Thanks for the comments.

I agree that skipping many pipelines would not be prudent as there are
qos related stages too.

I'll submit another patch which skips commiting to the conntrack if
the packet was not sent to
conntrack in the pre_stateful stage.

we could also do ct_clear in table 38/39 when the packet transitions
from the ingress stage to egress stage.
I'll look into that too.  But I'll do that as a follow up.

Thanks
Numan

>
> > Reported-at: https://bugzilla.redhat.com/show_bug.cgi?id=2060688
> > Reported-at: https://bugzilla.redhat.com/show_bug.cgi?id=2062431
> > Reported-by: Michael Washer <mwasher@redhat.com>
> > Signed-off-by: Numan Siddique <numans@ovn.org>
> > ---
>
> Regards,
> Dumitru
>
> _______________________________________________
> dev mailing list
> dev@openvswitch.org
> https://mail.openvswitch.org/mailman/listinfo/ovs-dev
>
diff mbox series

Patch

diff --git a/northd/northd.c b/northd/northd.c
index b264fb850..15e8b147b 100644
--- a/northd/northd.c
+++ b/northd/northd.c
@@ -5661,20 +5661,27 @@  skip_port_from_conntrack(struct ovn_datapath *od, struct ovn_port *op,
      * know about the connection, as the icmp request went through the logical
      * router on hostA, not hostB. This would only work with distributed
      * conntrack state across all chassis. */
-    struct ds match_in = DS_EMPTY_INITIALIZER;
-    struct ds match_out = DS_EMPTY_INITIALIZER;
+    char *ingress_action =
+        xasprintf("next(pipeline=ingress,table=%d);",
+                  ovn_stage_get_table(S_SWITCH_IN_ARP_ND_RSP));
+    char *egress_action =
+        xasprintf("next(pipeline=egress,table=%d);",
+                  ovn_stage_get_table(S_SWITCH_OUT_PORT_SEC_IP));
+
+    char *ingress_match = xasprintf("ip && inport == %s", op->json_key);
+    char *egress_match = xasprintf("ip && outport == %s", op->json_key);
 
-    ds_put_format(&match_in, "ip && inport == %s", op->json_key);
-    ds_put_format(&match_out, "ip && outport == %s", op->json_key);
     ovn_lflow_add_with_lport_and_hint(lflows, od, in_stage, priority,
-                                      ds_cstr(&match_in), "next;", op->key,
-                                      &op->nbsp->header_);
+                                      ingress_match, ingress_action,
+                                      op->key, &op->nbsp->header_);
     ovn_lflow_add_with_lport_and_hint(lflows, od, out_stage, priority,
-                                      ds_cstr(&match_out), "next;", op->key,
-                                      &op->nbsp->header_);
+                                      egress_match, egress_action,
+                                      op->key, &op->nbsp->header_);
 
-    ds_destroy(&match_in);
-    ds_destroy(&match_out);
+    free(ingress_action);
+    free(egress_action);
+    free(ingress_match);
+    free(egress_match);
 }
 
 static void
diff --git a/northd/ovn-northd.8.xml b/northd/ovn-northd.8.xml
index 4784bff04..217f10ead 100644
--- a/northd/ovn-northd.8.xml
+++ b/northd/ovn-northd.8.xml
@@ -505,7 +505,8 @@ 
       <code>Pre-stateful</code> to send IP packets to the connection tracker
       before eventually advancing to ingress table <code>ACLs</code>. If
       special ports such as route ports or localnet ports can't use ct(), a
-      priority-110 flow is added to skip over stateful ACLs. Multicast, IPv6
+      priority-110 flow is added which skips all the stateful stages and
+      advances to the next stage after the stateful.  Multicast, IPv6
       Neighbor Discovery and MLD traffic also skips stateful ACLs. For
       "allow-stateless" ACLs, a flow is added to bypass setting the hint for
       connection tracker processing.

Data provided -
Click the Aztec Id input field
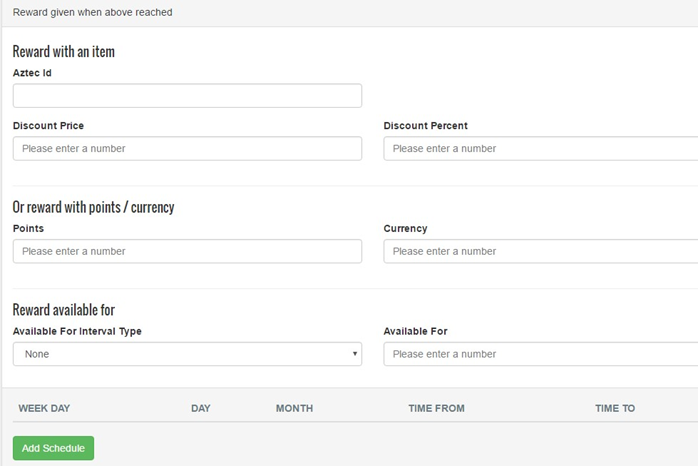 coord(187,96)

Exercises -
**A)** According to the patch thread, who reported the issue?
**B)** Translate this sentence from the patch thread into French: "I agree that skipping many pipelines would not be prudent as there are qos related stages too."
**C)** Output everything in the patch thread from "Thanks for the" down to "the pre_stateful stage.", character for character.

The solutions -
**A)** Michael Washer

**B)** Je suis d'accord que sauter de nombreux pipelines ne serait pas prudent, car il existe aussi des étapes liées à la QoS.

**C)**
Thanks for the comments.

I agree that skipping many pipelines would not be prudent as there are
qos related stages too.

I'll submit another patch which skips commiting to the conntrack if
the packet was not sent to
conntrack in the pre_stateful stage.